On November 7, 2017, Paul Biya signed several decrees appointing officials in the central and external services of the Ministry of External Relations. The Biya action was unprecedented as the nation had not witnessed such a movement of diplomatic staff for more than a decade. However, Cameroon Intelligence Report undertands Mr. Biya did not change 13 heads of diplomatic missions.
The reason is simple. Cameroon ambassadors abroad are for the most part the deans of the diplomatic corps and the 84 year old dictator gets a form of political cover from his ambassador acolytes. Interestingly, some positions have been vacant for some years now notably the case of Martin Mbarga Nguelé. Appointed in 2010 as the Delegate General for National Security, he still retains his position as ambassador of Cameroon to Spain. Mbarga Nguele had spent 19 years in Brazil.
The High Commissioner in Great Britain and Northern Ireland since April 28, 2008, Nkuele Ekaney was recalled back home on October 16 and has not been replaced by Biya. Getting protection from Cameroon’s diplomatic services abroad is not something new to the Biya Francophone regime. The current Prime Minister, Philemon Yang, was High Commissioner of Cameroon to Canada from October 1984 to December 2004, making it a period of 20 years.

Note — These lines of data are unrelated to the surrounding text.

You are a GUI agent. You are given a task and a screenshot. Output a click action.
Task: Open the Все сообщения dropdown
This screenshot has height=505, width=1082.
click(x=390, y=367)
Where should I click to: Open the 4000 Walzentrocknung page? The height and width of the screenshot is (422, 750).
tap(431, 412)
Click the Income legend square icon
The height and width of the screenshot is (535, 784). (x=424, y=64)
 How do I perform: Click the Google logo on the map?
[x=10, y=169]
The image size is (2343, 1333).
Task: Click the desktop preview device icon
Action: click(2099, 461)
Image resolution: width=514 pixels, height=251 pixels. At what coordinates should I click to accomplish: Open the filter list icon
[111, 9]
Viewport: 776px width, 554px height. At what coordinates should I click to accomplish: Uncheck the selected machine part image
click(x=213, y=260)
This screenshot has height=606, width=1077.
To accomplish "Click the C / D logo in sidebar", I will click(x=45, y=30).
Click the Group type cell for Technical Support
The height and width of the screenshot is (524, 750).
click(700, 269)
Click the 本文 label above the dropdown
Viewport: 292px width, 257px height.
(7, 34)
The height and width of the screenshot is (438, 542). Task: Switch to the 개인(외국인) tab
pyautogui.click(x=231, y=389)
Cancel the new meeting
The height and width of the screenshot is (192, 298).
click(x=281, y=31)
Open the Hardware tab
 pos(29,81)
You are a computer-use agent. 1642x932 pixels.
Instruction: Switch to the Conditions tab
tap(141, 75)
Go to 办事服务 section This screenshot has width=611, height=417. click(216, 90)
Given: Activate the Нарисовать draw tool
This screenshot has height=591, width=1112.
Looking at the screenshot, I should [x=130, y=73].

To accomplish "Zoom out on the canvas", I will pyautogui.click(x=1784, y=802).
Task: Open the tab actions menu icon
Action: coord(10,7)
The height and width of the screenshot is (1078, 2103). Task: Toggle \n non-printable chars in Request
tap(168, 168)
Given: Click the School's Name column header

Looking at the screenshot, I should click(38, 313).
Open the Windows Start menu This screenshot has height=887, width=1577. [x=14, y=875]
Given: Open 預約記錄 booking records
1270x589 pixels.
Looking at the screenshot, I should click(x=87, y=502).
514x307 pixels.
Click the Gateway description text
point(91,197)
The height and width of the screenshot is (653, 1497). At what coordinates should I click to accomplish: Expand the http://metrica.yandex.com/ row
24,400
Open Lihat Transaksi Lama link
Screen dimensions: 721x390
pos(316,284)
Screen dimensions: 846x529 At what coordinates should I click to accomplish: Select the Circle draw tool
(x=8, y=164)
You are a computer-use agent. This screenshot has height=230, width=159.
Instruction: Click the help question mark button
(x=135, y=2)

In Biya’s recent decree, of the 12 directorates at the central departments of the Ministry of External Relations, only two directors have kept their position. Amadou Sali who remains Director of General Affairs and Oumar Abba, who remained at the helm of the Asia Affairs Directorate and relations with the Organization of Islamic Cooperation. The others will continue their career abroad among them Tatah Salomon Enoma (United States), Antoine Ahmadou (France), Olivier Kenhago (Belgium), Margueritte Effa Ngamba (Russia).